La commission permanente du conseil national des universités (CP-CNU) nous annonce que le ministère prévoirait une suppression de l’avancement de grade au niveau national par les sections du CNU. Cet avancement serait alors restreint au niveau local des établissements. D’après la CP-CNU, « en supprimant le contingent national par section, elle remet en question la capacité de garantir les équilibres disciplinaires et l’expertise scientifique pour l’appréciation des différents aspects de la carrière ».  En conséquence, à une large majorité, la CP-CNU appelle à une démission collective des membres des sections CNU en signe de protestation.

Ces informations sont extraites de Twitter car la CP-CNU ne met pas à jour son site web et travaille dans une complète opacité. Ces informations twitter ne citent aucune source (du moins à ma connaissance) et on ne sait pas si ces informations sont fiables ou bien s’il s’agit de fakes visant à agiter les peurs et propager la confusion. Ce n’est pas la première fois que les membres du CNU menacent de démissionner.
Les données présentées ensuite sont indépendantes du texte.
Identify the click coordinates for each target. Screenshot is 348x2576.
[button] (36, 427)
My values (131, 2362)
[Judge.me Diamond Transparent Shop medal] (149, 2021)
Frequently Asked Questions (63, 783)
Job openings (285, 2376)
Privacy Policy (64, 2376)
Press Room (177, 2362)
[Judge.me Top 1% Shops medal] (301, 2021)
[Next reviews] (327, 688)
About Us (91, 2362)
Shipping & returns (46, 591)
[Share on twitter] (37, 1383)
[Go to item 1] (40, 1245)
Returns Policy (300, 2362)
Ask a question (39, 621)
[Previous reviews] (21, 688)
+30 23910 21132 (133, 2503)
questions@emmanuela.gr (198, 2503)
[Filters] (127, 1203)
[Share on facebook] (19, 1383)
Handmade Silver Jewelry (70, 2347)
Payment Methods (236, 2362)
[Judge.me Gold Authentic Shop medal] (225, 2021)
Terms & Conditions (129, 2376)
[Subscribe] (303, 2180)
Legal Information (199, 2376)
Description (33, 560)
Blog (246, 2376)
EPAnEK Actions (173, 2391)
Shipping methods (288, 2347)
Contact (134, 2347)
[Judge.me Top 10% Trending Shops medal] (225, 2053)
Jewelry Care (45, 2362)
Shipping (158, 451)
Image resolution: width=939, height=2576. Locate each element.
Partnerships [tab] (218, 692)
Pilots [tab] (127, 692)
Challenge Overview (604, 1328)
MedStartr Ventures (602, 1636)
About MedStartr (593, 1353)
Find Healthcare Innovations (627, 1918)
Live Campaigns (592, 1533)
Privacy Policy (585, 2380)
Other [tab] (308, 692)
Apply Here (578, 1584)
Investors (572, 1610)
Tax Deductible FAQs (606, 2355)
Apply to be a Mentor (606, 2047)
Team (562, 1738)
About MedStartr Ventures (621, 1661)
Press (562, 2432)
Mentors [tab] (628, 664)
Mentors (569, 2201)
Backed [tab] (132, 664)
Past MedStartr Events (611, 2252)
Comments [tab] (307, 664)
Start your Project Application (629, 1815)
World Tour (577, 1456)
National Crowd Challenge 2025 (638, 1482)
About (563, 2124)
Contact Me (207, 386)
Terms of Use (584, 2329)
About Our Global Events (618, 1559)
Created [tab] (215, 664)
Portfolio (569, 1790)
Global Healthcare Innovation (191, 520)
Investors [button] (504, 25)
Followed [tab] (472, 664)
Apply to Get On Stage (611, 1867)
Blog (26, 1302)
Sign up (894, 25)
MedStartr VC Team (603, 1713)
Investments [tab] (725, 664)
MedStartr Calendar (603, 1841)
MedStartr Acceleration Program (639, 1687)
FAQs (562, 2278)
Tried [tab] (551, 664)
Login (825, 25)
Je n’ai pas souvenir que ces menaces aient été suivies de leur exécution. Donc cette fois on se dit : chiche ! A mon avis, le gouvernement serait heureux de cette démission collective car ça donnerait alors une belle opportunité de repenser le CNU et de le rénover.

Pour les lecteurs non spécialistes du mode d’avancement des carrières des enseignants-chercheurs (EC), il peut être utile de préciser le fonctionnement de leurs avancements : les EC, quand ils estiment qu’ils méritent un avancement, font un dossier qu’ils déposent d’abord au CNU (instance nationale). Le dossier est alors expertisé par le CNU qui fait des propositions d’avancement pour la moitié des possibilités d’avancement. L’autre moitié des avancements est fait dans un second temps, au cours d’une phase locale, donc au sein des établissements d’exercice de l’EC. Il y a donc un paquet de dossiers qui sont expertisés deux fois (ceux que le CNU n’a pas retenu).

Cette procédure est complexe et n’a pas que des avantages. Par exemple, dans la phase nationale, seule l’activité de recherche est évaluée. En effet le CNU ne dispose d’aucun indicateur sur le volet de la formation et rarement sur celui des activités d’administration (en termes de qualité de réalisation). Le CNU émet donc des propositions sur un jugement très partiel. Quand on lit que le CNU fait une « expertise scientifique pour l’appréciation des différents aspects de la carrière » on se marre doucement … De leur côté, les commissions de la phase locale peuvent être fortement influencées par le copinage ou autre dérive localiste.

Toujours pour aider le lecteur non spécialiste des réalités universitaires, il peut être utile de rappeler que sans le CNU on va vers un retour du mandarinat et les commissions locales vont alors se mettre à promouvoir les moins bons et les plus dociles (ce que prépare le gouvernent avec son futur décret). En effet, il faut savoir que la préoccupation d’une université, c’est de promouvoir les plus mauvais enseignants-chercheurs possibles. Il faut également savoir que les évaluateurs du CNU sont des personnes à l’éthique irréprochable, compétentes, incorruptibles, et qui ont une hauteur de vue qui fait référence et à l’expertise impeccable … des modèles de la vertu universitaire. A l’opposé, les évaluateurs des commissions d’avancement dans la phase locale sont composés de personnes veules, au pedigree scientifique douteux, qui passent leur temps à lécher les bottes de leur président, et dont l’unique objectif est d’instaurer localement une médiocratie.

Il y a une solution pour réduire toute cette complexité (doublon d’expertises, calendriers démentiels, activités chronophages ou expertises biaisées et partielles). Cette solution consisterait à ne faire qu’une session d’avancement, organisée en phase locale. Mais dans ce cas, les commissions intégreraient des membres extérieurs, par exemple des membres désignés par le CNU (et surtout pas par l’établissement). Ces membres extérieurs auraient alors un double rôle : expertiser les dossiers des candidats, comme tout autre membre de la commission, mais aussi de jouer le rôle de lanceur d’alerte dans le cas où il y aurait des décisions douteuses. Avoir des extérieurs en observateurs, ça doit permettre de limiter considérablement les magouilles internes.

Sur Gaïa, nous avions déjà proposé ce schéma d’intervention du CNU pour d’autres aspects de la vie universitaire, comme par exemple la désignation de membres externes des comités de sélection ou ceux des membres des jurys de thèse (en particulier les rapporteurs). Hélas actuellement, CNU et établissement ne travaillent pas du tout ensemble, ce qui est contre-productif.